WW4 Report
Pakistan: Afghan refugees arrested in Karachi clashes
Twenty-four men at an Afghan refugee camp on the outskirts of the Pakistani port of Karachi are among those arrested on suspicion of involvement in the ethnic clashes still shaking city. At least 44 have been killed in the clashes which began Nov. 30, pitting local Urdu-speakers against Pashtuns from northwest Pakistan. The incidents were mainly blamed on activists from the Muttahida Qaumi Movement (MQM) and the Pashtun nationalist Awami National Party (ANP). Leaders from both the parties denied their members were involved in the violence. Former prime minister Nawaz Sharif raised the specious possibility that India instigated of the Karachi violence as a response to the Mumbai attacks. (AFP, AlJazeera, Dec. 2)
India: more terror in Assam
Five were killed and 35 others injured Dec. 2 in two separate attacks in the Karbi Anglong district of India's eastern Assam state. A bomb went off inside a second-class coach of a passenger train at the Diphu railway station at about 8 AM, killing three, including a five-year-old child. Thirty-five others were injured, 10 of them seriously. Elsewhere in the district, two motorcycle-borne militants with an AK–47 gunned down a couple at the Dolamora village later that morning.
Tijuana: army officers take over police force
Tijuana's Public Security Secretary Alberto Capella was ousted Dec. 1 and replaced by his second-in-command, army Lt. Col. Julian Leyzaola, following three days of violence that left 37 people dead in the border city. Another army officer, Capt. Gustavo Huerta, has been appointed the new number two on the city's police force. Mayor Jorge Ramos' office said that putting army officers in charge will help "regain security" in Tijuana. Among the 37 killed over the weekend were two children aged four and 13—and nine headless corpses dumped in a patch of wasteland. More than 200 people have been killed in the past month in Tijuana. (AP, The Guardian, Milenio, Dec. 2)
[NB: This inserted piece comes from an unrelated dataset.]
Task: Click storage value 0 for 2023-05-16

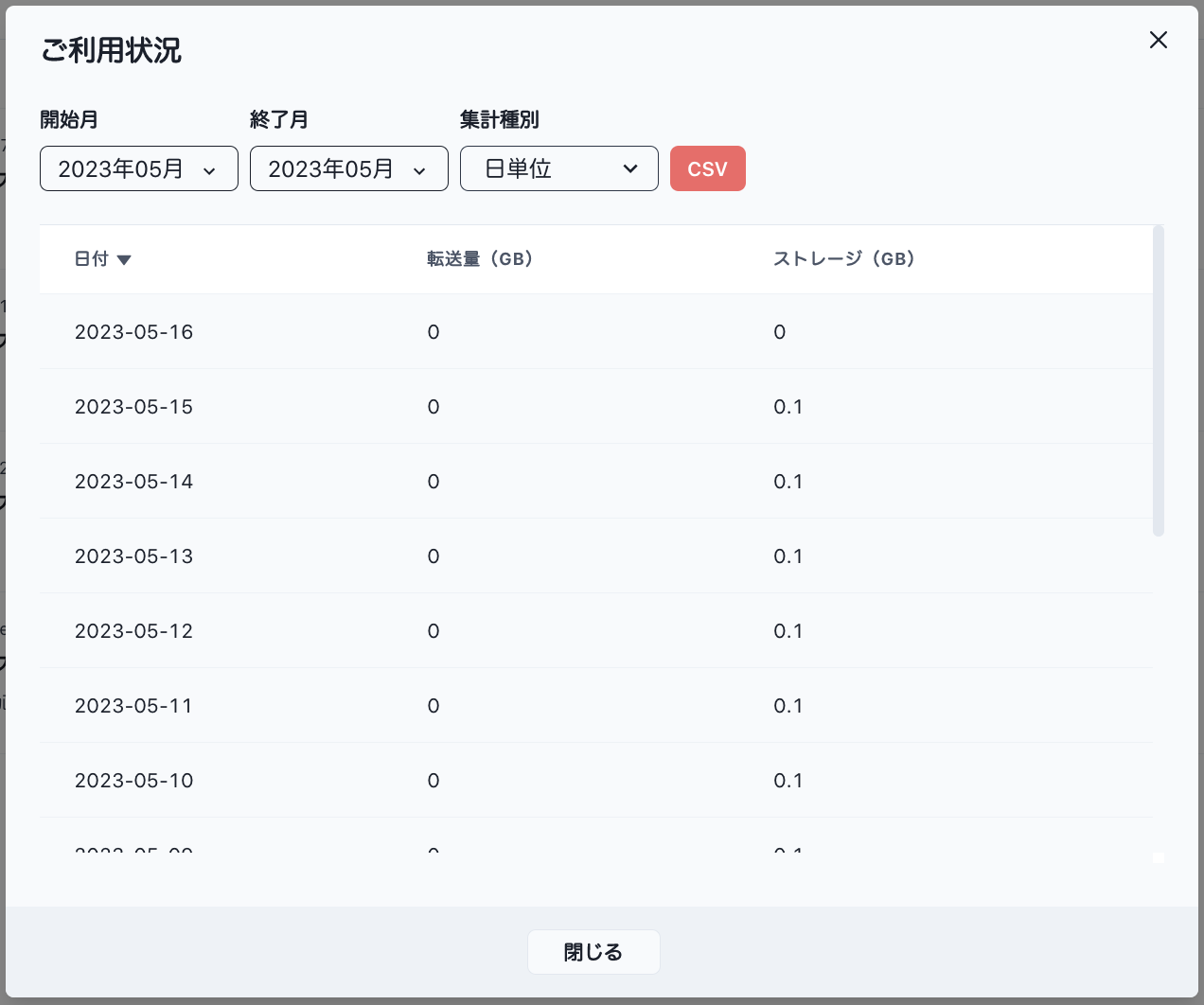Action: click(x=779, y=332)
Mexico: teachers make gains against "privatization" plans
As protests by teachers continued in several southern and central Mexican states, on Nov. 28 the State Institute of Public Education of Oaxaca (IEEPO) announced plans to work with Section 22 of the National Education Workers Union (SNTE) to produce an alternative to the government's new Alliance for Quality Education (ACE). The alternative program will be carried out "in accordance with the characteristics of the state," IEEPO director Abel Trejo Gonzalez said. This is first time a state government has distanced itself from the ACE, which is promoted by Mexican president Felipe Calderón Hinojosa and SNTE national president Elba Esther Gordillo Morales. Teachers have protested against the ACE since August, calling it an opening to privatization. A strike by Section 22 set off a major uprising in 2006 that paralyzed much of the state for five months. (Mexico Solidarity Network Weekly News and Analysis, Nov. 30; La Jornada, Nov. 29)
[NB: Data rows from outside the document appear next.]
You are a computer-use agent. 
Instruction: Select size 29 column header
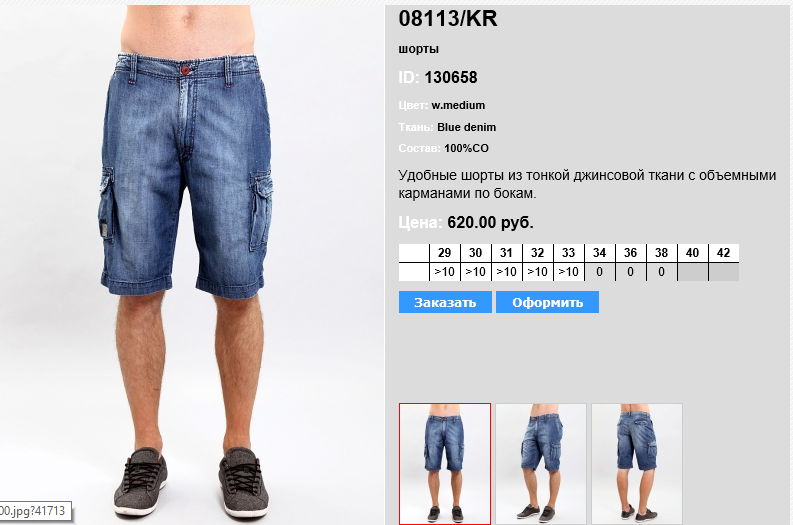click(445, 253)

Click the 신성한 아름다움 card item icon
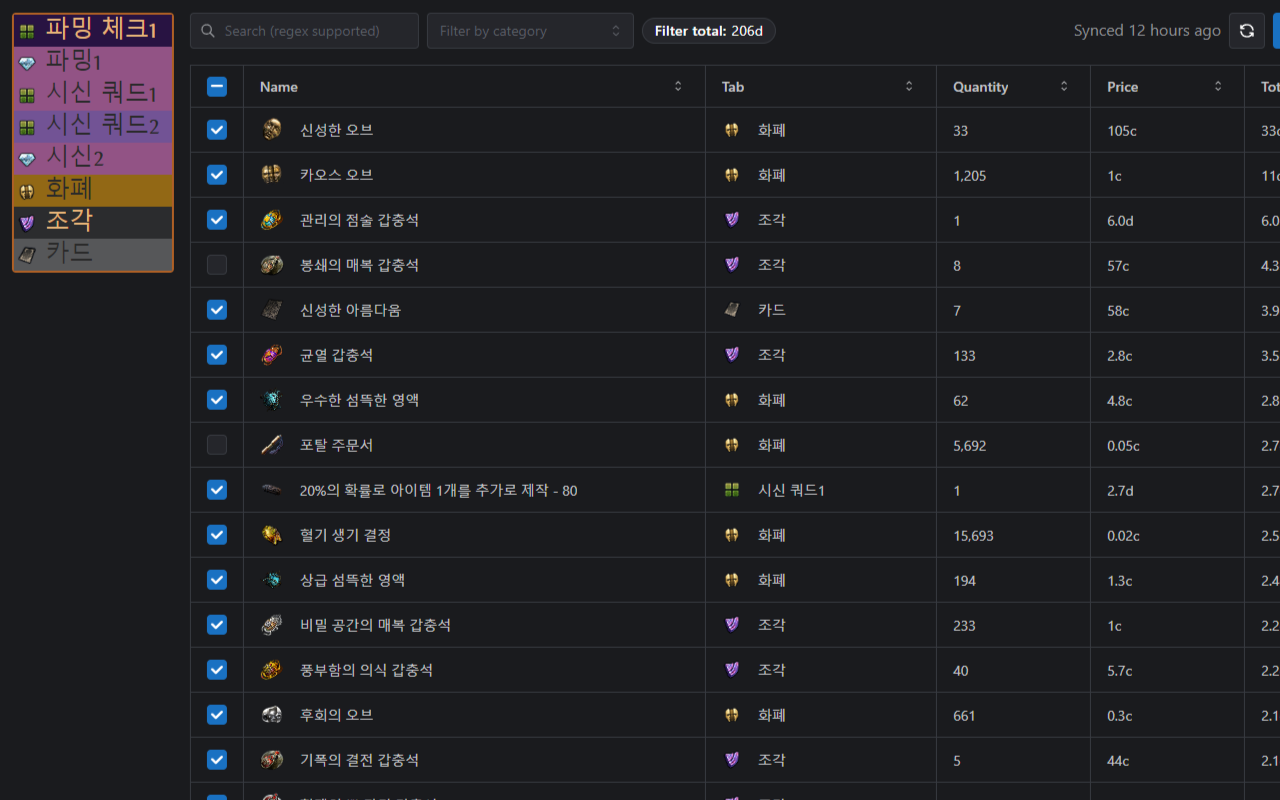(x=272, y=310)
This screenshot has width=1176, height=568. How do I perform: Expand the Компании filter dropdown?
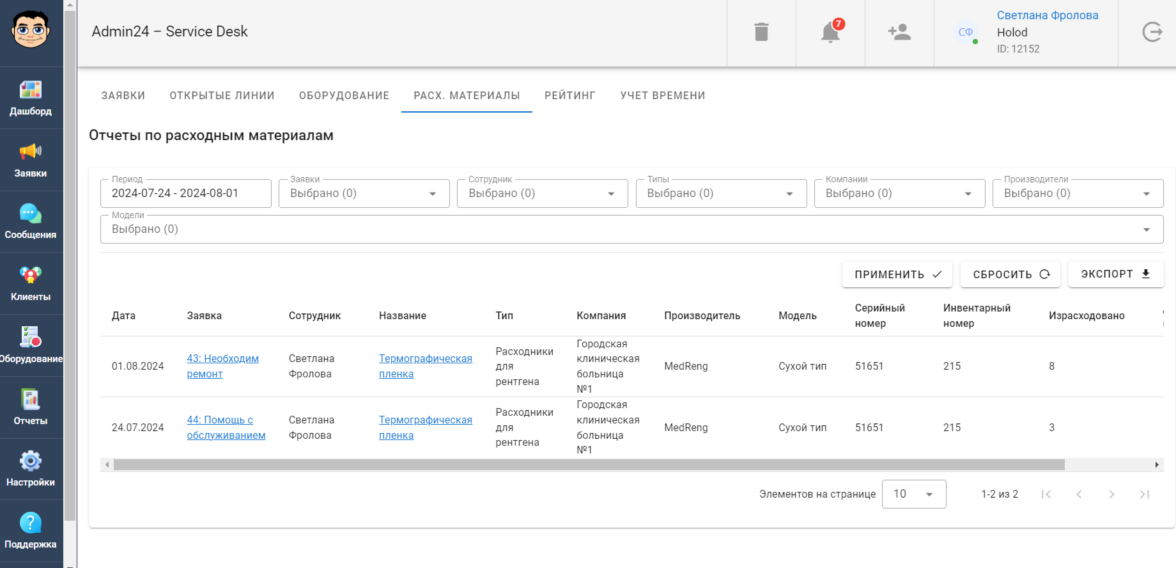pos(899,194)
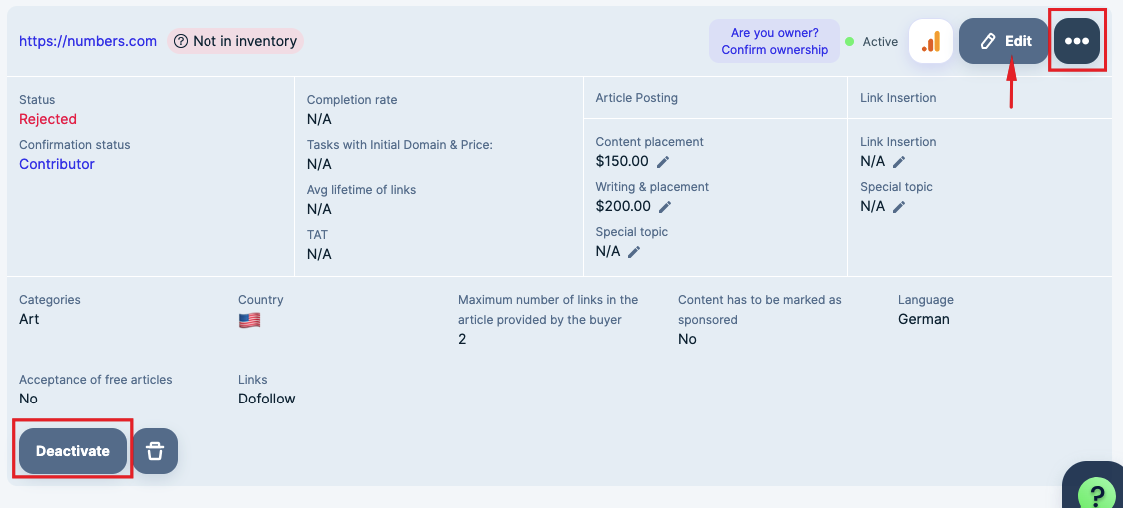This screenshot has height=508, width=1123.
Task: Select the Link Insertion section header
Action: click(x=898, y=98)
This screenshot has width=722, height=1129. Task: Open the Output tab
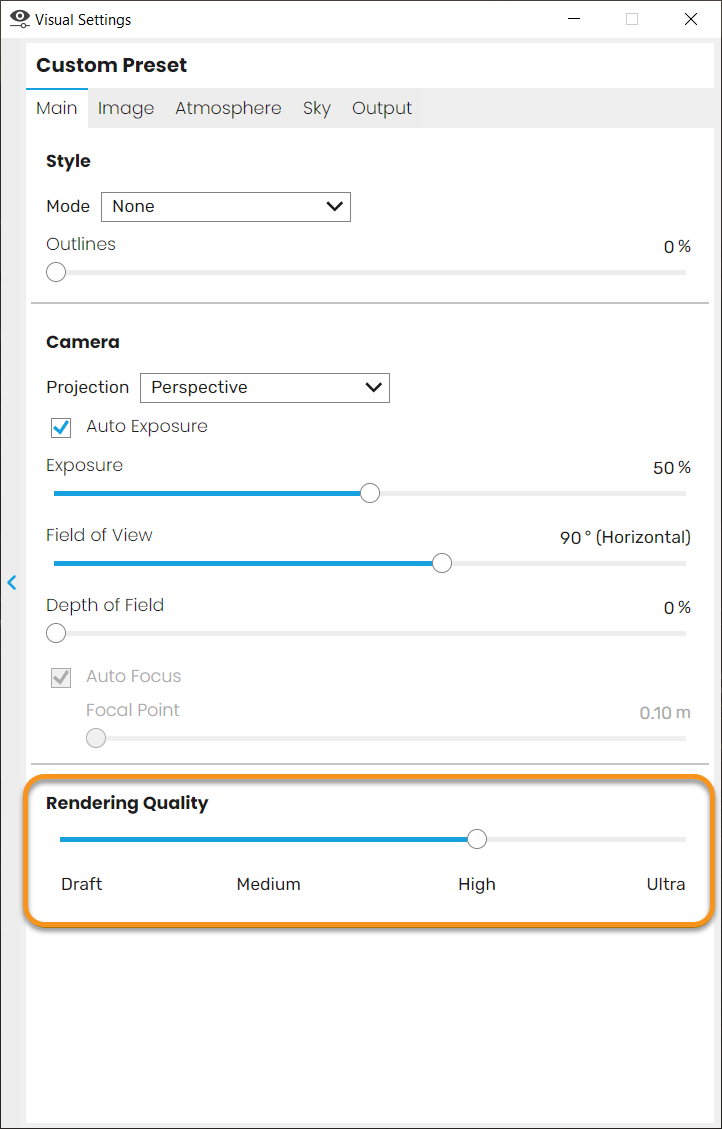[382, 108]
Venezuela: three unionists murdered
Three leftist Venezuelan unionists were shot dead the night of Nov. 27 in the city of Cagua, southwest of Caracas in Aragua state, just days after two of them ran unsuccessfully in Nov. 23 state and municipal elections. In what appeared to be a planned assassination, one or two armed men on a motorbike gunned the unionists down as they were leaving a nightclub. The victims were Richard Gallardo, president of the Aragua branch of the National Workers Union (UNT), the main leftist labor confederation; Carlos Requena, a UNT national coordinator; and Luis Hernández, the general secretary of the union at Pepsi Cola de Venezuela's plant in Villa de Cura in southern Aragua.
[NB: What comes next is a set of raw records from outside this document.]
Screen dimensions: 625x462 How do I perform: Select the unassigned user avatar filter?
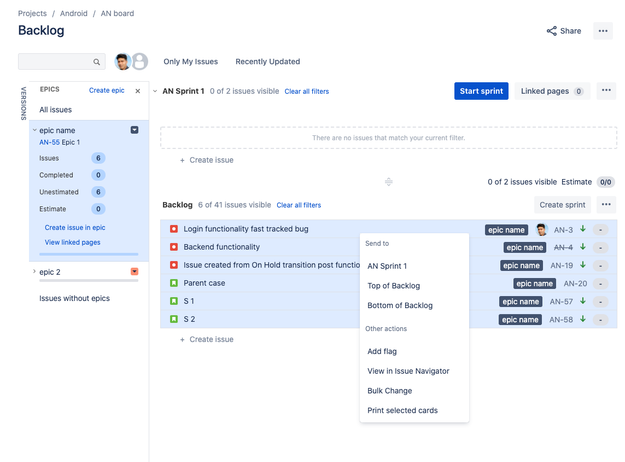click(140, 61)

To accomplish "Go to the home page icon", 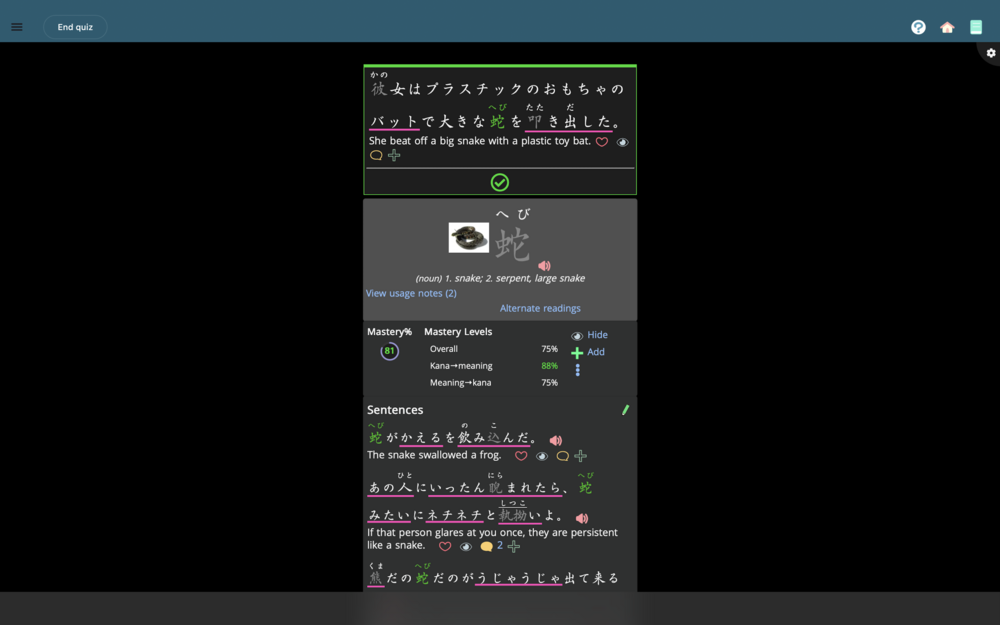I will pyautogui.click(x=947, y=27).
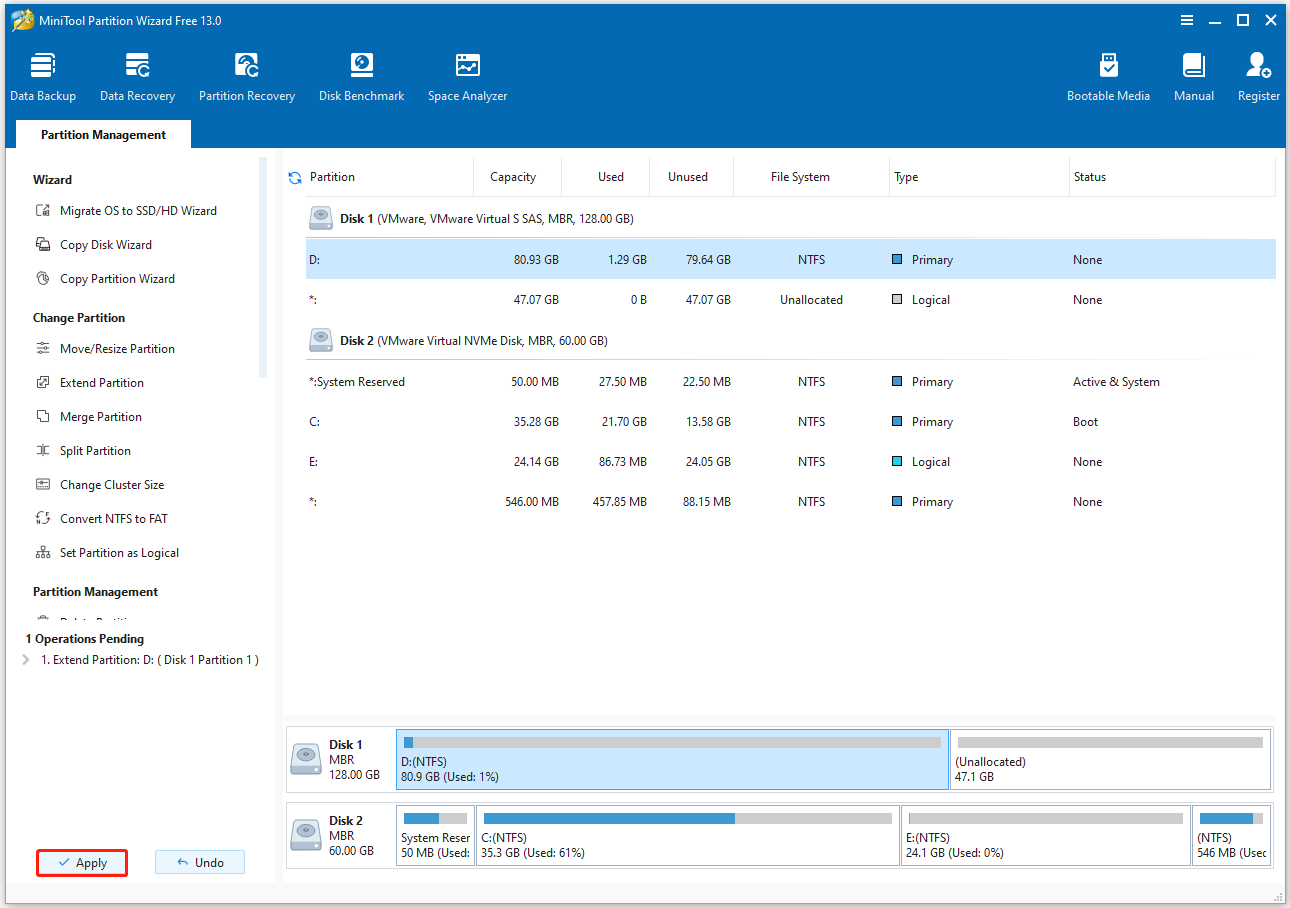Switch to the Partition Management tab
This screenshot has width=1290, height=908.
click(x=102, y=133)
Chile: public employees win 10% raise
The 15 unions representing Chile's government workers agreed on the night of Nov. 20 to end their four-day-old strike after the Senate approved a 10.4% raise earlier that day. The unions had demanded a 14.5% pay increase, arguing that the annual inflation rate had risen to 9.9% in October. Arturo Martinez, president of the Unified Workers Confederation (CUT), acknowledged that the raise "[m]aybe isn't all we hoped for." He noted that the settlement was between President Michelle Bachelet and the Congress, not the government and the unions, but said the salary increase was the result of the unionists' mobilizations, and "today it's possible to celebrate; the workers have triumphed."
ICE "fugitive" raids across US
In a five-day operation that ended Nov. 21, ICE agents arrested 104 people in North Carolina, South Carolina and Georgia. Among those arrested were 94 "fugitives" who had failed to comply with deportation orders. Of the 104 people arrested, 23 had prior criminal convictions. (ICE news release, Nov. 25)
ICE raids protested in Minnesota, Michigan
On Oct. 24, about 60 people demonstrated in Minneapolis to protest a recent ICE sweep through southern Minnesota. The demonstration was called by the Minnesota Immigrant Rights Action Coalition. (The Militant, Nov. 10) From Oct. 21 to 23, ICE Fugitive Operations Team members arrested 17 people in southern Minnesota's Watonwan County: 10 in the town of Madelia, five in St. James and one each in Butterfield and Lewisville. ICE also arrested two people in Windom, the county seat of neighboring Cottonwood County. Four of the 19 people arrested had been deported previously; five had prior criminal convictions. All 19 were from Latin American countries: 11 were from Mexico, six were from Honduras and one each were from Guatemala and El Salvador. (ICE news release, Oct. 24)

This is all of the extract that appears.